Go to any curriculum pc and open a search engine in a browser. Search for "What's my IP?" Most search engines (including Google) will then return a search showing your public IP address in the form of a number in four parts separated by full stops:

999.999.999.999

Note that each element could be a single, double or 3 digit number.

Copy this number.

Adding your school's IP Address to Wordfence

When you are able, log into the blog (you must have Network Admin credentials to do this task) and visit Network Admin > Dashboard. On the left hand menu you will find an option called Wordfence. Click on Wordfence to reveal the Wordfence sub menu. Now click Options.

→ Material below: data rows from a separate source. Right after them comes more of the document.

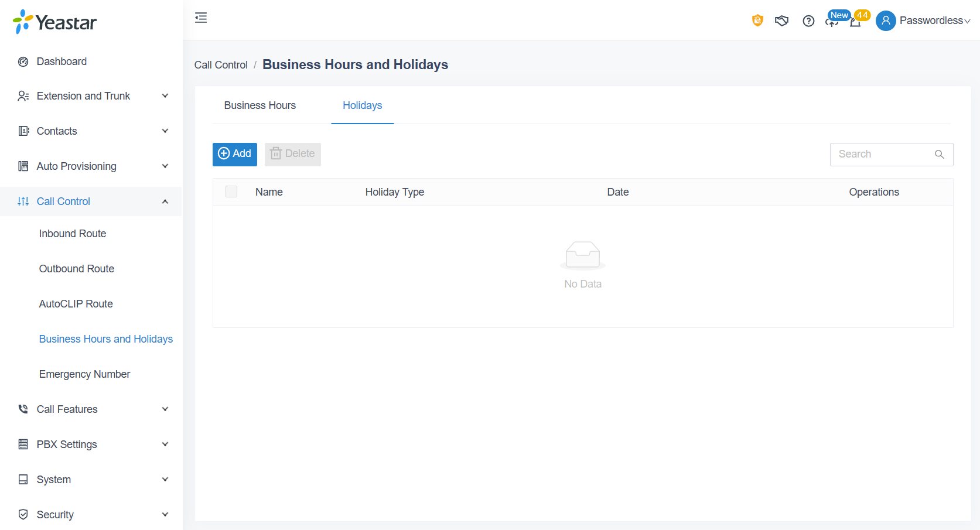Go to Emergency Number page
The width and height of the screenshot is (980, 530).
click(x=84, y=374)
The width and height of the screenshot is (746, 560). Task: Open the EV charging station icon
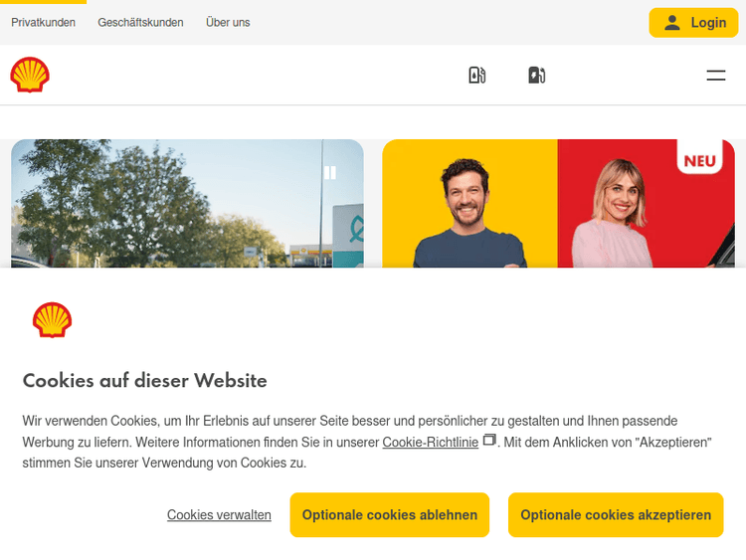click(x=536, y=75)
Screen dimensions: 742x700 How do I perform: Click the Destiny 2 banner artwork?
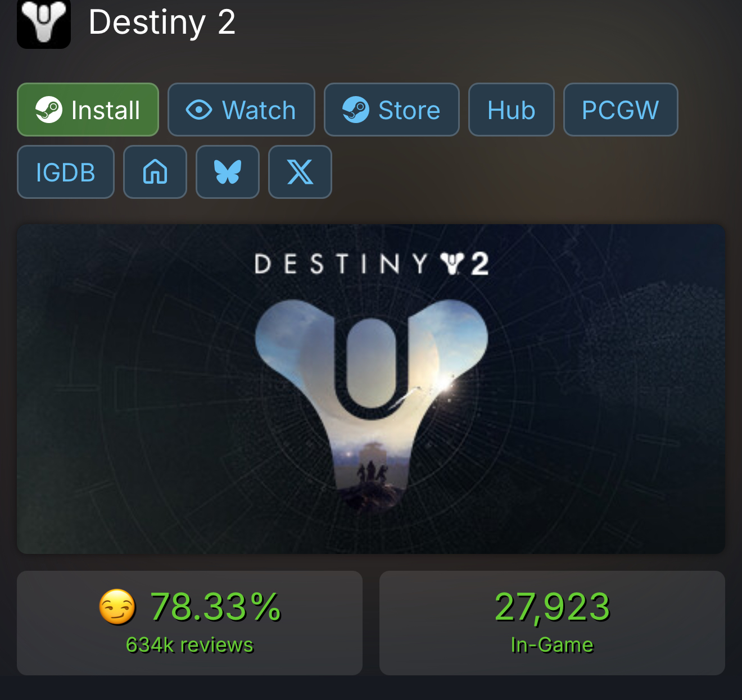pos(371,389)
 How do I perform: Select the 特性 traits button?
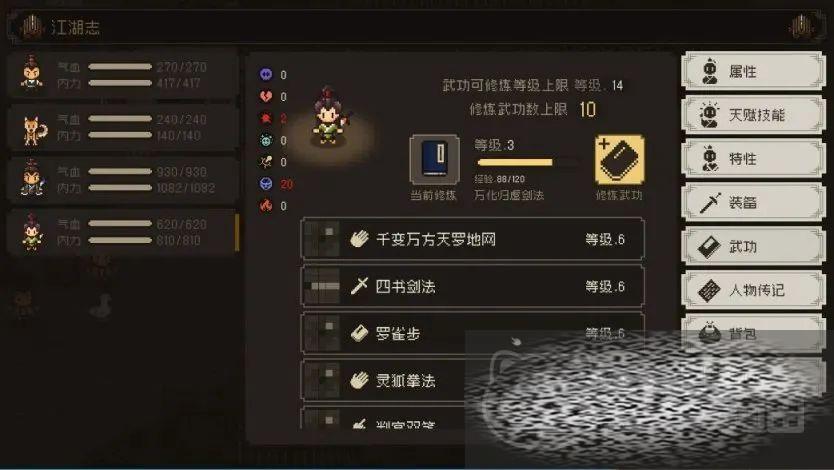[x=753, y=158]
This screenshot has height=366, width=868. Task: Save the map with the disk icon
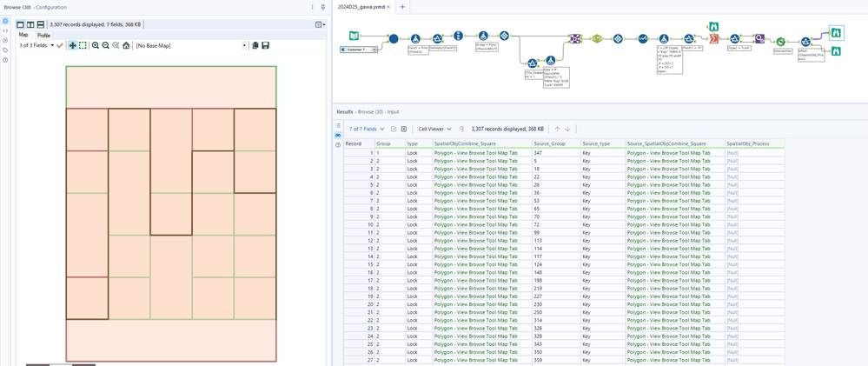tap(265, 45)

The Options screen contains a lot of fairly technical information, however, if you scroll down towards the bottom of the page you will find a section called Other Options. In this section you will see a box with some IP addresses already in it. Enter your own school's IP address on a new line after the existing IP addresses. Now scroll to the bottom and click "Save Changes". Your school's IP address will now be recognised by the Wordfence security system as one from which it is safe to ignore failed login attempts.

Further Notes

The vast majority of schools will have a single public IP address that never changes. However, in a small number of cases (such as split sites etc) it is possible that the school has more than one public IP address. Also, if you change internet service provider it is likely that your school's IP address will change. In both of these cases, simply add the new (or second) IP address to the Wordfence whitelist as above.

For further advice about your school's IP address pleas talk to your school's IT provider.